WORK INSTRUCTION:
Each record must be printed again exactly as given.

(Stored data)

:::::

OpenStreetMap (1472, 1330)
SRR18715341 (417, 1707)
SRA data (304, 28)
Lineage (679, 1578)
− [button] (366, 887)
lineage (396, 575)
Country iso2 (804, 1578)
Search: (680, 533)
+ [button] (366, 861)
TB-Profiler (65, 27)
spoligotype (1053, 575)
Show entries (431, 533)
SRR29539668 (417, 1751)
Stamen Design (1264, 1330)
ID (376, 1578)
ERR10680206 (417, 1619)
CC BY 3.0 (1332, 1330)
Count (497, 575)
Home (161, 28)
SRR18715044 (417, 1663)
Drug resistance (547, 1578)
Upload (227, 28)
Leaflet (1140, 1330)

:::::

RESULT FOR THIS TASK:
OpenStreetMap (1472, 1330)
SRR18715341 (417, 1707)
SRA data (304, 28)
Lineage (679, 1578)
− [button] (366, 887)
lineage (396, 575)
Country iso2 (804, 1578)
Search: (680, 533)
+ [button] (366, 861)
TB-Profiler (65, 27)
spoligotype (1053, 575)
Show entries (431, 533)
SRR29539668 (417, 1751)
Stamen Design (1264, 1330)
ID (376, 1578)
ERR10680206 (417, 1619)
CC BY 3.0 (1332, 1330)
Count (497, 575)
Home (161, 28)
SRR18715044 (417, 1663)
Drug resistance (547, 1578)
Upload (227, 28)
Leaflet (1140, 1330)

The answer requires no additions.